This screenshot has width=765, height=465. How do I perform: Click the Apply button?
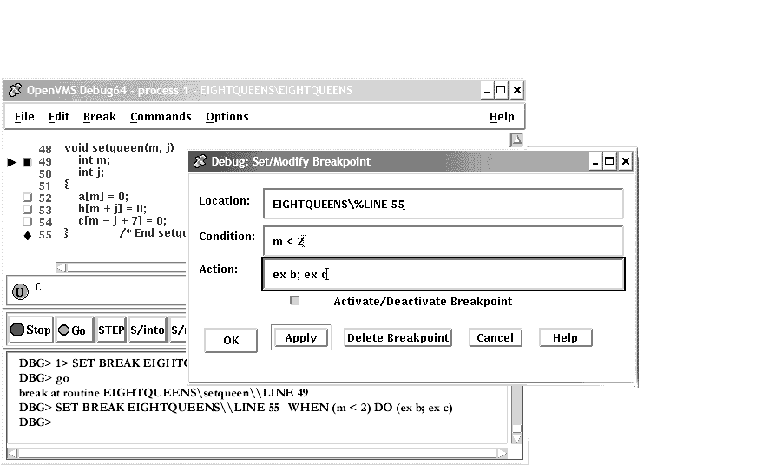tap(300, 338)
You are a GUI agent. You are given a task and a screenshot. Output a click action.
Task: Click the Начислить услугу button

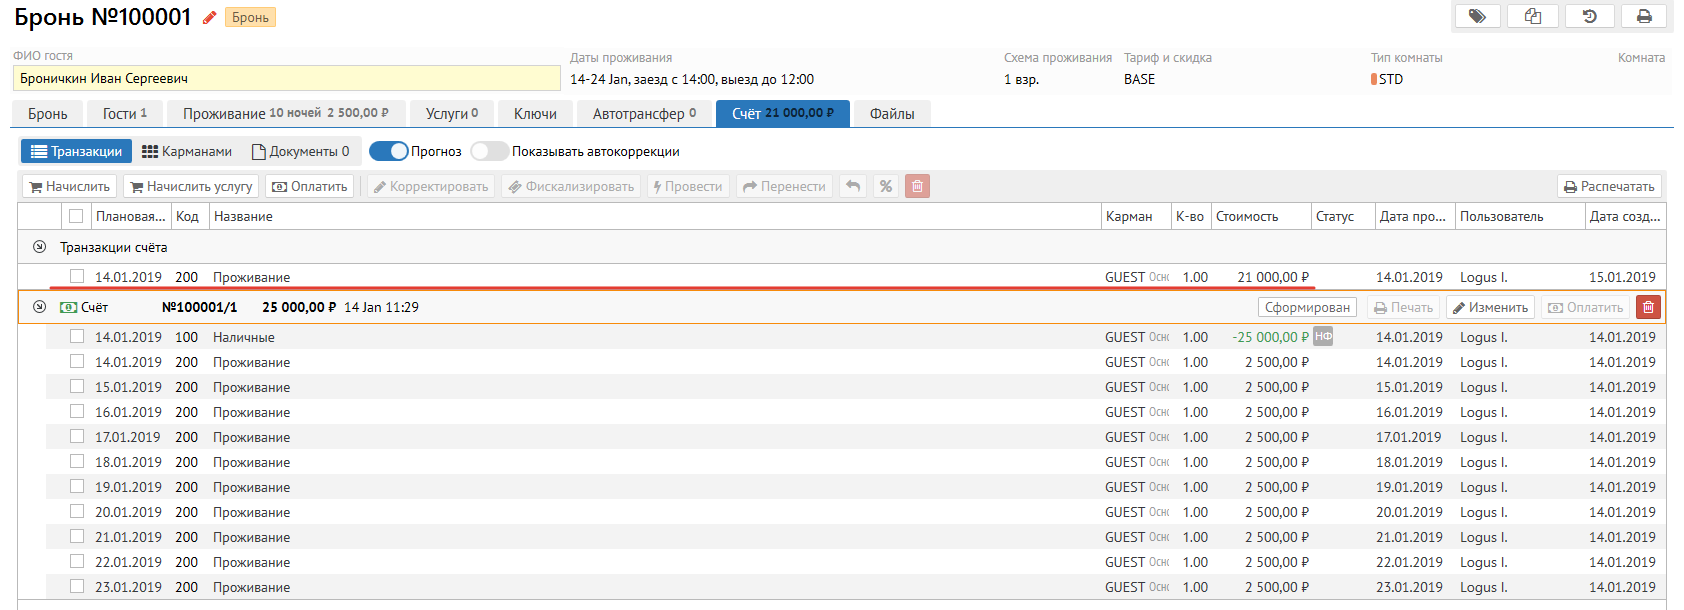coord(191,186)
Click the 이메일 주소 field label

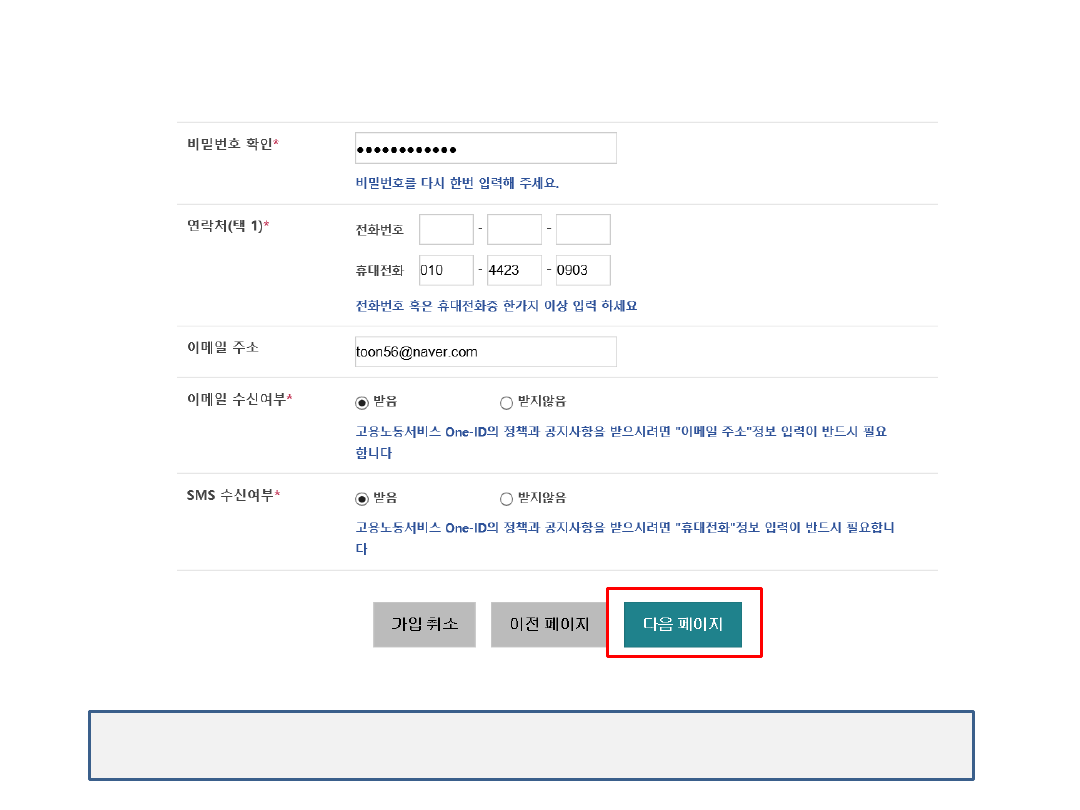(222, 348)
· · ·
WORK REQUEST>
Nothing but the pictures is to be left out; the rest of the listing should be copied exactly.

FINISHED TASK>
This screenshot has width=765, height=465. How do I perform: Click the Apply button?
tap(300, 338)
You are a GUI agent. You are given a task and a screenshot. Output a click action.
Task: Click the Начислить услугу button

coord(191,186)
Click the 이메일 주소 field label

(222, 348)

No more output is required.